Whittaker's similarity coefficient

There seems to be something wrong with the calculation of Whittaker’s similarity coefficient.

My sample A has 126 observed OTUs.
Sample B has 133 observed OTUs.
They have 57 shared OTUs.

The reported value using summary.shared() is 9.26, but this doesn’t seem to fit with the formula:

C = 2 * Stotal / (Sa + Sb) - 1
C = 2 * (126 - 57 + 133 - 57) / (126 + 133) - 1 = 0.12

hi,
I found the code for this calc may be not improved correctly in mothur 1.19…
:wink: so , I changed the whittaker.cpp file a little bit.
int countA = 0;
int countB = 0;
int countC = 0;
int sTotal = shared[0]->getNumBins();
for(int i=0;i<sTotal;i++){
if(shared[0]->getAbundance(i) != 0){ countA++; }
if(shared[1]->getAbundance(i) != 0){ countB++; }
if(shared[0]->getAbundance(i)==0&&shared[1]->getAbundance(i)==0){countC++;}
}

//data[0] = 2sTotal/(float)(countA+countB)-1;
data[0] = 2
(sTotal-countC)/(float)(countA+countB)-1;
hopefully this code works well.

I’m afraid I don’t think that is correct…

What you added:

if(shared[0]->getAbundance(i)==0&&shared[1]->getAbundance(i)==0){countC++;}

will calculate the number of shared OTUs, but that is not necessary to calculate Whittaker (see the formula at http://www.mothur.org/wiki/Whittaker).

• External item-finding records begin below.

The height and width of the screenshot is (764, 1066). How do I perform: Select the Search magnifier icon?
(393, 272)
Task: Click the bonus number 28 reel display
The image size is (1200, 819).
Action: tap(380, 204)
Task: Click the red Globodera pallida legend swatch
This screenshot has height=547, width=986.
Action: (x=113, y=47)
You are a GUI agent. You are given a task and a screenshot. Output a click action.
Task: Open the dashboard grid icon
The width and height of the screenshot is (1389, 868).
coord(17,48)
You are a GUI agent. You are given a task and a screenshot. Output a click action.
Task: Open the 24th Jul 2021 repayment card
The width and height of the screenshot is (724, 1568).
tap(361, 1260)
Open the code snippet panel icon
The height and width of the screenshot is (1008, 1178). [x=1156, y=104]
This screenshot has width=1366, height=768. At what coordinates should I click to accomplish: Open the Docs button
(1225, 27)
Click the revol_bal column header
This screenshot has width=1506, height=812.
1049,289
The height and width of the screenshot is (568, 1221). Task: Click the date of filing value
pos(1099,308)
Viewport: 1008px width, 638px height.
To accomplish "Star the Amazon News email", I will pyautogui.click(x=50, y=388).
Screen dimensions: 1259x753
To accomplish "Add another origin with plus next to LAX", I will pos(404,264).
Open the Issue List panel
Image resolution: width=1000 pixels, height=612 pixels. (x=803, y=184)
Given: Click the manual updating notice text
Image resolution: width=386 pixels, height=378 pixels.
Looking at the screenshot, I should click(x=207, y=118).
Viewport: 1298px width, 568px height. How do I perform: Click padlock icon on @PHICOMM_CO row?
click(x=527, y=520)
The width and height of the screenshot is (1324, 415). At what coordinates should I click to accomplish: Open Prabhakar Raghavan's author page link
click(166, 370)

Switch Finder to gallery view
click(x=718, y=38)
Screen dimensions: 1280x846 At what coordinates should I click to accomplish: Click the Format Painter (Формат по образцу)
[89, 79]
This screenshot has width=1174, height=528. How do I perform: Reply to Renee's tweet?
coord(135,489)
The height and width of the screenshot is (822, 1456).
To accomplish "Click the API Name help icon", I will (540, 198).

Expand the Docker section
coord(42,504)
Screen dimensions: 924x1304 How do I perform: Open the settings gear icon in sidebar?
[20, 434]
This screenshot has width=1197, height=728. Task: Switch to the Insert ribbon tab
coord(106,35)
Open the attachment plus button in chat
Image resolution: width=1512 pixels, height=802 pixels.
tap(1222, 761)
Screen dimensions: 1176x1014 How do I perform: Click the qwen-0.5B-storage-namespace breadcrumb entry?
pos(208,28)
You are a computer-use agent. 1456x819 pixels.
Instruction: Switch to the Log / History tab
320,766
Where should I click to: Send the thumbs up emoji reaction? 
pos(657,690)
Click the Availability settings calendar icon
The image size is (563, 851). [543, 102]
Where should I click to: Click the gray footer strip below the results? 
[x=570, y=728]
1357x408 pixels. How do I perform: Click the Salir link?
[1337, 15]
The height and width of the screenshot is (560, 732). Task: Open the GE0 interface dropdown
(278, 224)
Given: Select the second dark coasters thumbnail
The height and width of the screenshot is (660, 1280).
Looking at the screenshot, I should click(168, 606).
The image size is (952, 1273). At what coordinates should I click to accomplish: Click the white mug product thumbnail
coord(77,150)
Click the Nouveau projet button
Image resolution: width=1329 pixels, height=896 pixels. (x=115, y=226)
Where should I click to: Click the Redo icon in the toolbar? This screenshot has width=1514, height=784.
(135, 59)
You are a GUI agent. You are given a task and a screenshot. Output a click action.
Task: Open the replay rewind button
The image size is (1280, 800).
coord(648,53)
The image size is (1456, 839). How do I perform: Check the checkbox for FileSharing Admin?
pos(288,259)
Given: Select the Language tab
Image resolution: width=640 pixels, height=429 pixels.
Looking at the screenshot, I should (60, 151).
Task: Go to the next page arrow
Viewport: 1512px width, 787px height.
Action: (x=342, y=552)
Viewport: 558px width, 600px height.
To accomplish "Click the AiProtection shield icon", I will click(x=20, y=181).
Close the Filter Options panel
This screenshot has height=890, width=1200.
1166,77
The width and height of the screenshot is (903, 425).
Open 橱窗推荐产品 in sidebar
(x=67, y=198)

You suggested altering our formula to:

data[0] = 2*(sTotal-countC)/(float)(countA+countB)-1;

Which is saying 2(S_total-S_shared) / (S_A + S_B) - 1, which is not correct.

To return to the original example…

S_shared = 57
S_A = 126
S_B = 133
S_total = 126 + 133 - 57 = 202

index = 2 * 202 / (126 + 133) - 1 = 0.56

sorry for long time reply :oops: as i just used the command once and never looked back…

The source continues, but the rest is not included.